The REPTile instrument has undergone extensive testing to confirm detector operability and measure inherent system noise over temperature, energy deposition in the detectors, and incident particle flux. We have also verified instrument functionality in completely integrated spacecraft tests, measuring count rates from cosmic ray muons and a radioactive source.
Cosmic Ray Muon Testing
The first fully integrated spacecraft test involved measuring muon counts at the surface of the Earth. When a very high-energy (>100MeV) galactic cosmic ray (GCR) interacts with the atmosphere, it produces a shower of particles that dissipate its energy into the atmosphere. Muons are one of the secondary particles produced. They have a very low interaction cross-section and a mean lifetime of 2.2μs—long enough for the relativistic particles to reach the Earth’s surface. At the surface of the Earth they typically have energies of 4GeV, which is enough energy to pass through buildings and organic tissue, as well as all four of REPTile’s detectors. 4GeV muons at the Earth’s surface deposit ∼0.6MeV in the silicon detectors when perpendicularly incident, enough to trip the first reference voltage and be measured by the instrument.
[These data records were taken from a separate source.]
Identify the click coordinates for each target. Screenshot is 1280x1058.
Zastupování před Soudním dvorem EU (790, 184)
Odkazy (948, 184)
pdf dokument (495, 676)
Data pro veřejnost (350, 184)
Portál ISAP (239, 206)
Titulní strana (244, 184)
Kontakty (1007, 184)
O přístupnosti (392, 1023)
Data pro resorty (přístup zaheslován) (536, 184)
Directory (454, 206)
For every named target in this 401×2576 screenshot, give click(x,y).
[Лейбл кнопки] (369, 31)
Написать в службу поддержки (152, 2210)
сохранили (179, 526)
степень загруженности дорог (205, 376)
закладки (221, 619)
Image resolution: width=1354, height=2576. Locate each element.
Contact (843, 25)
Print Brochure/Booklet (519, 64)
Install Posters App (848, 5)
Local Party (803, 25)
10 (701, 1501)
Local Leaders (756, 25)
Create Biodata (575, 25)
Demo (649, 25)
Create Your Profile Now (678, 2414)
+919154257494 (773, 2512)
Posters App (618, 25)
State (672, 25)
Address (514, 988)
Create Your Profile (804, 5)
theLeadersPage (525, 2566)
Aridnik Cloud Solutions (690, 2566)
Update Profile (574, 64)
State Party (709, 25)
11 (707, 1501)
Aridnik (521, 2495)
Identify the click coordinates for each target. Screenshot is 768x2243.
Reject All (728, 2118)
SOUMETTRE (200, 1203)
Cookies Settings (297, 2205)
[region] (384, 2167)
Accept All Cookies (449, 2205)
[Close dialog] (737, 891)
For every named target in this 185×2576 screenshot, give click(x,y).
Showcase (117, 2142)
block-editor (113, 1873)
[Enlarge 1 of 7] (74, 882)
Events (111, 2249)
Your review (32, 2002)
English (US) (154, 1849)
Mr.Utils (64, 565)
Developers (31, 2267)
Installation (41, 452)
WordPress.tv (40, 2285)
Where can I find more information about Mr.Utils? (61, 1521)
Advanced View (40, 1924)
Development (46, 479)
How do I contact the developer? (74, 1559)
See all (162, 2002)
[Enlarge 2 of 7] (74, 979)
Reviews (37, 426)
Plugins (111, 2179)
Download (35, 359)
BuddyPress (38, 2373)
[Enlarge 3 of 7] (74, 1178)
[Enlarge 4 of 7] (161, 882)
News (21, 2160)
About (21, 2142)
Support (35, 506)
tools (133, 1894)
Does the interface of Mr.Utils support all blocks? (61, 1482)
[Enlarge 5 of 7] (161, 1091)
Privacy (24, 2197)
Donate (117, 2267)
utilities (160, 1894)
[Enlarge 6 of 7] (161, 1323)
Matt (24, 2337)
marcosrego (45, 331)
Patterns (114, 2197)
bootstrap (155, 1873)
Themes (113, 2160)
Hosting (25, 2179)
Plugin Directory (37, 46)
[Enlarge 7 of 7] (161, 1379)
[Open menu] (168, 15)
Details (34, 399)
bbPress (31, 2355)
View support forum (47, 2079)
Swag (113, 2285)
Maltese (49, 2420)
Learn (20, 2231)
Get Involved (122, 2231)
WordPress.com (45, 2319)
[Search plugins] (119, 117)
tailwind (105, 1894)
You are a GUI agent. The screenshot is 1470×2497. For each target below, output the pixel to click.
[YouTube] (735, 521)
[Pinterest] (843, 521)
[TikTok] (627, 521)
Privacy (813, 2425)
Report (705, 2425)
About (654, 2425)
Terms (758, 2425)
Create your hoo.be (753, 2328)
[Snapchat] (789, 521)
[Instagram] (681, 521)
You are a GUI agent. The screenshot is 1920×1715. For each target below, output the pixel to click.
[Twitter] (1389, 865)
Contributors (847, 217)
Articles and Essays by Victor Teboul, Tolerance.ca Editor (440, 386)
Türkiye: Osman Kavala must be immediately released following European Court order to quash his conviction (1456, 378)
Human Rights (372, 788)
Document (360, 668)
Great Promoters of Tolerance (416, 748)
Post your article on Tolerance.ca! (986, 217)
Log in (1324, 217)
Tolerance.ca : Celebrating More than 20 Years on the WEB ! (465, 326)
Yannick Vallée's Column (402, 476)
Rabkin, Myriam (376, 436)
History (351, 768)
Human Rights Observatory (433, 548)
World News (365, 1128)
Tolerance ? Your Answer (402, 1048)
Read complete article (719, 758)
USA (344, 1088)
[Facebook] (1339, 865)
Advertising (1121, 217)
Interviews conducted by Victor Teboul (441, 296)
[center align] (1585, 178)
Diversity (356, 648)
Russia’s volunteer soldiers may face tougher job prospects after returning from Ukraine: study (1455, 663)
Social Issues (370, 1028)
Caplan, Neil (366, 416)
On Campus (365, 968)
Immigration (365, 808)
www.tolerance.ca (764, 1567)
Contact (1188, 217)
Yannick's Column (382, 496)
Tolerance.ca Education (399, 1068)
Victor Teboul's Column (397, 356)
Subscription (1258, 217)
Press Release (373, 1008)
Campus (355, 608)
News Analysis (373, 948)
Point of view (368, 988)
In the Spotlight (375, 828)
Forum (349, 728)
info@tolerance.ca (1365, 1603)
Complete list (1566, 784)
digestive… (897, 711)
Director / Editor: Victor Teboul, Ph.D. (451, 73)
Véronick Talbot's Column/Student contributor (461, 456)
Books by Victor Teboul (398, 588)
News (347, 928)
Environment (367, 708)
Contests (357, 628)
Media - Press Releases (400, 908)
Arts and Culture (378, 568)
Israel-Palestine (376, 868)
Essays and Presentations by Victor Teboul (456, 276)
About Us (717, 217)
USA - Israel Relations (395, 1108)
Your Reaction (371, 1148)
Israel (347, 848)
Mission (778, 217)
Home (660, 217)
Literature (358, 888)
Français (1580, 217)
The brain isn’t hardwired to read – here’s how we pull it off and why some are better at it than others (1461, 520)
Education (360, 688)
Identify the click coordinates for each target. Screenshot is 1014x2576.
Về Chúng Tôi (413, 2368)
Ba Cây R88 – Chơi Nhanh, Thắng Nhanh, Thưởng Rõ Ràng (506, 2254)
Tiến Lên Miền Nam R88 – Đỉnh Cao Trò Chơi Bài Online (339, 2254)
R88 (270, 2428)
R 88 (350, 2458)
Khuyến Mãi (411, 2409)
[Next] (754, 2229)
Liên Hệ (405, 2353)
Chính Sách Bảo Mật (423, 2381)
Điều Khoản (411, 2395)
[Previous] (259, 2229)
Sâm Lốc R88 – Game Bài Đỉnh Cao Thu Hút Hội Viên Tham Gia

To measure muon flux, the integrated spacecraft was positioned with the look direction of the instrument oriented vertically. The spacecraft was then commanded into science mode, in which the REPTile instrument begins to store count rate data. For this specific test, the CubeSat took muon data for 30 minutes, and then the data was requested and downloaded through the radio frequency (RF) link. Since the muon flux is proportional to the receiving area of the detector, we expect to have 4x more counts on the 40mm detectors than the 20mm. As expected, the larger detectors (detectors 2, 3, and 4) see ∼4x higher counts. This test confirms the basic functionality of all four detectors.
Radioactive Source (Strontium 90) Testing
The fully assembled spacecraft was also tested with a strontium-90 radiation source, fastened to the outside of the REPTile collimator. Strontium-90 has a half-life of 28 years and decays into yttrium-90, emitting an electron with maximum energy of 0.546 MeV. Yttrium-90 has a half-life of 2.7 days and decays into Zirconium-90, emitting an electron with maximum energy of 2.28 MeV. Both isotopes emit electrons in a continuous kinetic energy spectrum from zero to the maximum. An independent empirical measurement of the strontium 90 spectrum was made and fit to a power law. Using the fit, the theoretical count rate for each of REPTile’s differential energy channels was calculated. Data collected from the fully integrated strontium-90 test agreed with the theoretical count rate within expectation, confirming functionality of the instrument despite the design challenges presented by an energetic particle telescope for a CubeSat platform.